Security Considerations

Authentication

For production deployments, consider implementing authentication:

<!-- Add to solr.xml or security.json -->
{
  "authentication": {
    "class": "solr.BasicAuthPlugin",
    "credentials": {
      "admin": "hashed_password_here"
    }
  },
  "authorization": {
    "class": "solr.RuleBasedAuthorizationPlugin",
    "permissions": [
      {"name": "read", "role": "user"},
      {"name": "update", "role": "admin"},
      {"name": "all", "role": "admin"}
    ],
    "user-role": {
      "admin": ["admin"],
      "reader": ["user"]
    }
  }
}

Request Rate Limiting

Add rate limiting in your application layer or use a reverse proxy.

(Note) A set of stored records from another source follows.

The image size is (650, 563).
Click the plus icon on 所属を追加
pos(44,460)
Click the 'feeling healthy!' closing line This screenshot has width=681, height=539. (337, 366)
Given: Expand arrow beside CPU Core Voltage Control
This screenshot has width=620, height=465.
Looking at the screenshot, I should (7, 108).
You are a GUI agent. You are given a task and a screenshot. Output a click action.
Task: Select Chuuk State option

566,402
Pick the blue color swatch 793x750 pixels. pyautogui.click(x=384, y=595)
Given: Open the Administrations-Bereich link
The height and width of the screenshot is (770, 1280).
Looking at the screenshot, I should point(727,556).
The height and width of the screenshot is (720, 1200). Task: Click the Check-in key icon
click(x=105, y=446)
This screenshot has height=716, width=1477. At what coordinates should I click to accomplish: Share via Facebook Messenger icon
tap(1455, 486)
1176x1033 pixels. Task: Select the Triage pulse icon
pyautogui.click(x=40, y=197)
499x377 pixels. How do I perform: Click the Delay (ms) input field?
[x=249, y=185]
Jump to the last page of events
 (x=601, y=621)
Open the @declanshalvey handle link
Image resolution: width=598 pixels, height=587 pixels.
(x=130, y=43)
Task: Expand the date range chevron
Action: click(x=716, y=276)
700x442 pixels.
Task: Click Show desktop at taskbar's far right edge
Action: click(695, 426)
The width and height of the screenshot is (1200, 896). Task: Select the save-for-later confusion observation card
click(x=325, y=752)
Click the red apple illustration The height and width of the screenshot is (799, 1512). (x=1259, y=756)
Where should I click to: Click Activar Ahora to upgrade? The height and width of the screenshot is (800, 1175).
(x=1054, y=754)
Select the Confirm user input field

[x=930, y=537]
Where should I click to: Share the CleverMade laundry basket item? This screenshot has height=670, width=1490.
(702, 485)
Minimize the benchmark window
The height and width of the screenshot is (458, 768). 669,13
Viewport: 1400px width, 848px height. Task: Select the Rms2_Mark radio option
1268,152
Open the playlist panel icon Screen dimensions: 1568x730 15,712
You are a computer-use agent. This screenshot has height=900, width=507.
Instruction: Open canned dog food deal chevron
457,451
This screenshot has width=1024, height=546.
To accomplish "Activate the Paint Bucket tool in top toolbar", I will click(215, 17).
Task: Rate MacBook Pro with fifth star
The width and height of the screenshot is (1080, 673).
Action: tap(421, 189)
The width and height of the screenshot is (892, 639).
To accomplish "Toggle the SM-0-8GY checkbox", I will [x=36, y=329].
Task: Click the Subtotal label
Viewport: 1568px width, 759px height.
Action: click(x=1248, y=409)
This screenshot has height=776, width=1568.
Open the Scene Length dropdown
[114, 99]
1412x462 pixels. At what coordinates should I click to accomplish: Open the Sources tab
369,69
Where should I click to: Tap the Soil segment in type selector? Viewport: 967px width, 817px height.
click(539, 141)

Monitoring and Administration

Admin UI

Access the Solr Admin UI at https://example-app.klutch.sh/solr/.

Key sections:

Dashboard: Overview of Solr instance
Core Admin: Manage cores
Query: Test search queries
Analysis: Test text analysis
Schema: View/modify schema

Health Check Endpoints

# Ping endpoint
curl "https://example-app.klutch.sh/solr/products/admin/ping"

# System info
curl "https://example-app.klutch.sh/solr/admin/info/system"

# Core status
curl "https://example-app.klutch.sh/solr/admin/cores?action=STATUS"

Monitoring Queries

# Get query statistics
curl "https://example-app.klutch.sh/solr/products/admin/mbeans?cat=QUERYHANDLER&stats=true&wt=json"

# Get cache statistics
curl "https://example-app.klutch.sh/solr/products/admin/mbeans?cat=CACHE&stats=true&wt=json"

Troubleshooting

Common Issues

Core not found:

Check that the core was created during startup
Verify the configset path in the Dockerfile
Check Solr logs for schema errors

Out of memory errors:

Increase SOLR_HEAP environment variable
Optimize queries to use filter queries
Enable doc values for sorting/faceting fields

Slow queries:

Use debugQuery=true to analyze query execution
Check if appropriate fields are indexed
Review filter cache hit rates

Index corruption:

Stop Solr gracefully before redeployment
Use commit=true after bulk indexing
Enable transaction logs for recovery

Viewing Logs

Logs are available in the Klutch.sh dashboard. For more detailed logging:

# Enable debug logging
SOLR_OPTS=-Dsolr.log.level=DEBUG

Resources

Conclusion

You now have Apache Solr deployed on Klutch.sh, configured with:

Custom schema for product catalog search
Optimized query handlers with boosted fields
Autocomplete functionality with edge n-gram analysis
Persistent storage for your search index
Performance-tuned caching and indexing

Solr’s powerful full-text search capabilities make it an excellent choice for building sophisticated search experiences in your applications. Whether you’re powering e-commerce product search, document management systems, or analytics dashboards, Solr on Klutch.sh provides the scalability and performance you need.